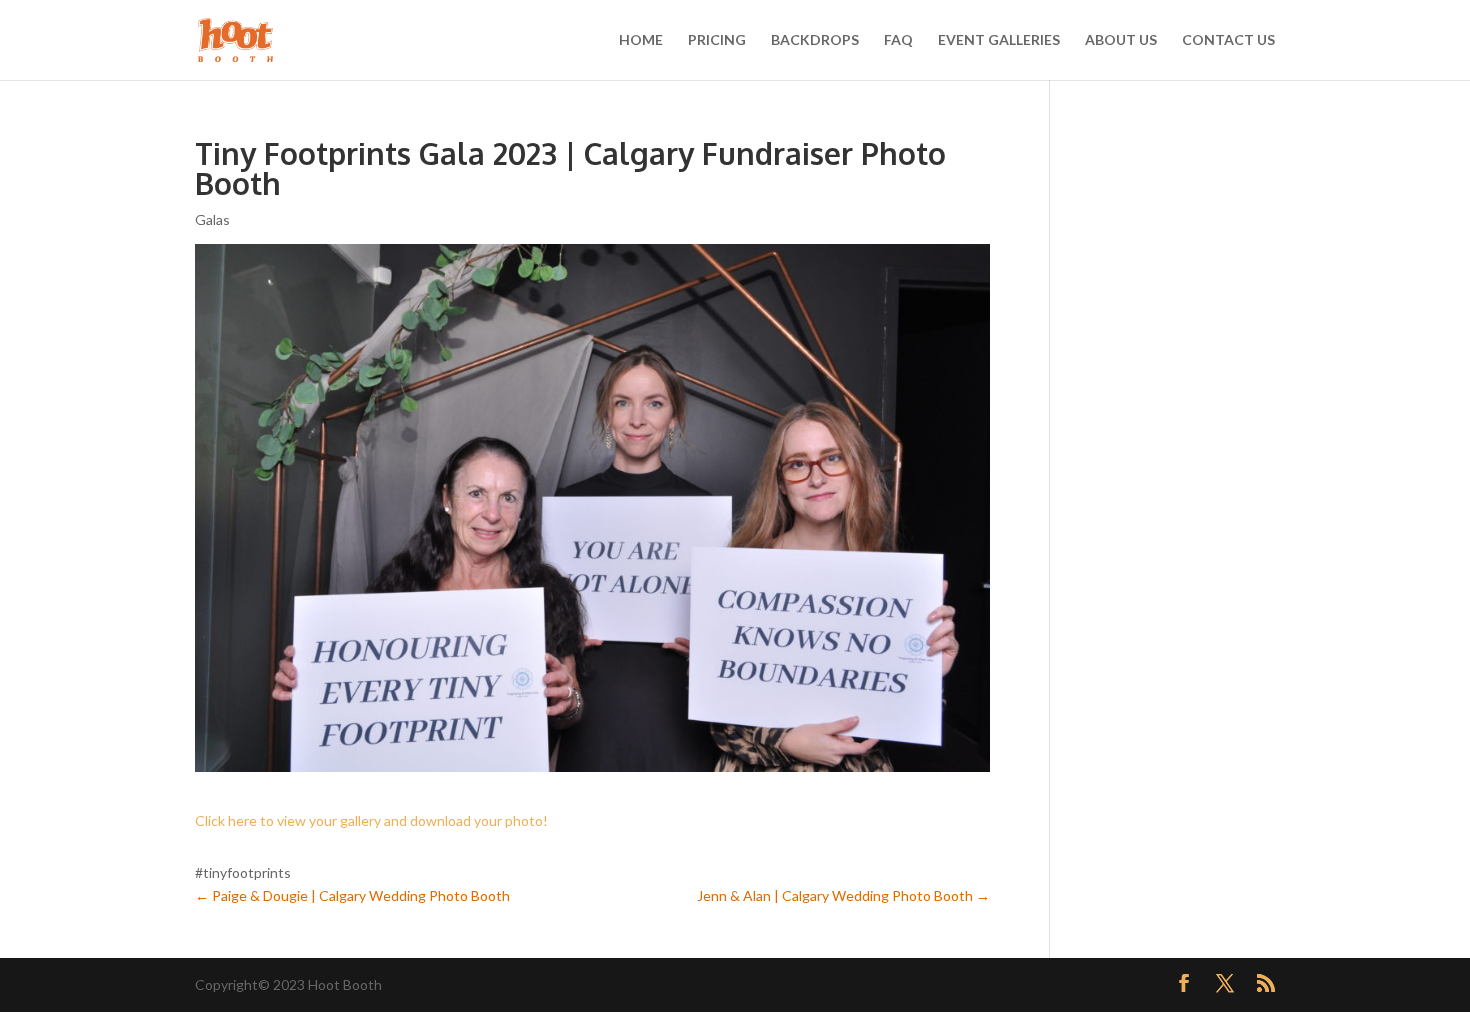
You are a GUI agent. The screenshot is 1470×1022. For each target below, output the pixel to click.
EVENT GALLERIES (999, 40)
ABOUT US (1121, 40)
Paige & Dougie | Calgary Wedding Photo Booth (352, 895)
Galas (212, 219)
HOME (641, 40)
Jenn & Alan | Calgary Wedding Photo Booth (843, 895)
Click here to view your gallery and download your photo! (371, 820)
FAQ (898, 40)
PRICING (717, 40)
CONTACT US (1228, 40)
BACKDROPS (815, 40)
-*-*-
_Work item_. What is needed is every record above, restated word for word, with the pictures left out.

_Result of the exercise_.
You are a GUI agent. The screenshot is 1470×1022. For each target below, output the pixel to click.
EVENT GALLERIES (999, 40)
ABOUT US (1121, 40)
Paige & Dougie | Calgary Wedding Photo Booth (352, 895)
Galas (212, 219)
HOME (641, 40)
Jenn & Alan | Calgary Wedding Photo Booth (843, 895)
Click here to view your gallery and download your photo! (371, 820)
FAQ (898, 40)
PRICING (717, 40)
CONTACT US (1228, 40)
BACKDROPS (815, 40)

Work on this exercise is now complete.